Home OP-ED Culver Park’s Prison Sentence

Culver Park’s Prison Sentence

73
0
SHARE

The expansion of El Marino Language School to accommodate a full-day kindergarten requires the relocation of CCUSD’s other high school, Culver Park.

Culver Park is the District’s continuation school.

It provides a program, now limited by budget cuts to 80 students, where high-schoolers, 16 to18 years old, have a supportive, productive place to make up lost time – for as many reasons as there are students.

I have been a teacher at Culver Park long enough to now have the children of former students in my English classes, as well as teens I first met when they were El Marino grade-schoolers attending my after-school art program.

My commitment to these students, past, present and future, goes ‘way back. And my concern about this poorly planned, last- minute push to shovel Culver Park into a couple of degraded bungalows in the parking lot between Farragut School and the Middle School goes pretty deep.

The word “bungalow” needs clarification.

What do you think of when you visualize the word? A rustic, cozy cottage maybe? If you are an educator or have school-age children, you probably think of a portable classroom, kitted out with the basics: clean walls, floors, proper lighting, ventilation and safe access to P.E., food services, restrooms and the other amenities of a real school.

The structures in the parking lot cannot, by either definition, be called “bungalows.” They are decaying 30-year-old pre-fab portables that have been there long enough to have grown roots – not in a good way. Plumbing inside the buildings? Not that I could see. Outdoor bathrooms with a septic tank? Asbestos? Who knows? There is evidence of vermin, the stench of mold and mildew.

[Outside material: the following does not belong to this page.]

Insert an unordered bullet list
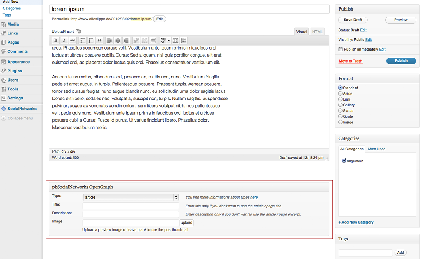Viewport: 422px width, 259px height. [83, 40]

No windows, ventilation or proper lighting. These are deep structural problems that can’t be remedied by our maintenance crew, good as they are, painting, carpeting and punching out a few windows.

And why would the District spend all the money necessary to bring the structures up to minimal building, health, safety, fire and earthquake codes when the site itself is so detrimental to any school, especially one for CCUSD’s most vulnerable young people?

Just Consider the Illogical Location

Is it even possible to open a school in the middle of a parking lot, expecting teenagers to make their way in the morning rush through cars moving in all directions?

How can this location support the hard work continuation students must do to make up classes, change their behavior and priorities?

How can Culver Park kids feel any school pride? For their final school years, they will be fenced off behind a locked gate, a utility pole with power lines hanging overhead, a view of the parking lot on one side, the creek fence on the other, truly banished to the farthest edge of the densest part of our School District for all to scorn. Not a great message for our community, or about our community.

Students in every school will see Culver Park as a prison sentence, a punishment place, not an opportunity place.

Please, go take a look at the structures. Try to imagine sending your own child there.

No parents ever think their beautiful kindergartener, first-grader, sixth grader will require the individualized support that Culver Park provides. But all kinds of things can go wrong – family problems, friends, learning issues, bad choices, terrible wrongs and burdens can all lead to the need for an alternative school, a fresh start in a healthy, safe place.

For the sake of all our kids, we’d best hope our School Board makes sure that they have one.